Although regression models play a central role in the analysis of medical research projects, there still exist many misconceptions on various aspects of modeling leading to faulty analyses. Indeed, the rapidly developing statistical methodology and its recent advances in regression modeling do not seem to be adequately reflected in many medical publications. This problem of knowledge transfer from statistical research to application was identified by some medical journals, which have published series of statistical tutorials and (shorter) papers mainly addressing medical researchers. The aim of this review was to assess the current level of knowledge with regard to regression modeling contained in such statistical papers. We searched for target series by a request to international statistical experts. We identified 23 series including 57 topic-relevant articles. Within each article, two independent raters analyzed the content by investigating 44 predefined aspects on regression modeling. We assessed to what extent the aspects were explained and if examples, software advices, and recommendations for or against specific methods were given. Most series (21/23) included at least one article on multivariable regression. Logistic regression was the most frequently described regression type (19/23), followed by linear regression (18/23), Cox regression and survival models (12/23) and Poisson regression (3/23). Most general aspects on regression modeling, e.g. model assumptions, reporting and interpretation of regression results, were covered. We did not find many misconceptions or misleading recommendations, but we identified relevant gaps, in particular with respect to addressing nonlinear effects of continuous predictors, model specification and variable selection. Specific recommendations on software were rarely given. Statistical guidance should be developed for nonlinear effects, model specification and variable selection to better support medical researchers who perform or interpret regression analyses.

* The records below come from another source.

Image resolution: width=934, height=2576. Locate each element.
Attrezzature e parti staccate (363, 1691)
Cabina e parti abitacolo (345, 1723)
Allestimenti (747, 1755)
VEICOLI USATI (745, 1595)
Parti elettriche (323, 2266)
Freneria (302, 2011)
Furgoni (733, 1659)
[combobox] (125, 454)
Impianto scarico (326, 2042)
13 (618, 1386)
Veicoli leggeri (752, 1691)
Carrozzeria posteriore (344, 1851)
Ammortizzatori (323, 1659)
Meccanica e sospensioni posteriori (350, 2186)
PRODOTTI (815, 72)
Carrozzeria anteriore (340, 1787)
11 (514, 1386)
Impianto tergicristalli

Knowledge transfer from the rapidly growing body of methodological research in statistics to application in medical research does not always work as it should [1]. Possible reasons for this problem are the lack of guidance and that not all statistical analyses are conducted by statistical experts but often by medical researchers who may or may not have a solid statistical background. Applied researchers cannot be aware of all statistical pitfalls and the most recent developments in statistical methodology. Keeping up is already challenging for a professional biostatistical researcher, who is often restricted to an area of main interest. Moreover, articles on statistical methodology are often written in a rather technical style making knowledge transfer even more difficult. Therefore, there is a need for statistical guidance documents and tutorials written in more informal language, explaining difficult concepts intuitively and with illustrative educative examples. The international STRengthening Analytical Thinking for Observational Studies (STRATOS) initiative ( aims to provide accessible and accurate guidance documents for relevant topics in the design and analysis of observational studies [1]. Guidance is intended for applied statisticians and other medical researchers with varying levels of statistical education, experience and interest. Some medical journals are aware of this situation and regularly publish isolated statistical tutorials and shorter articles or even whole series of articles with the intention to provide some methodological guidance to their readership. Such articles and series can have a high visibility among medical researchers. Although some of the articles are short notes or rather introductory texts, we will use the phrase ‘statistical tutorial’ for all articles in our review.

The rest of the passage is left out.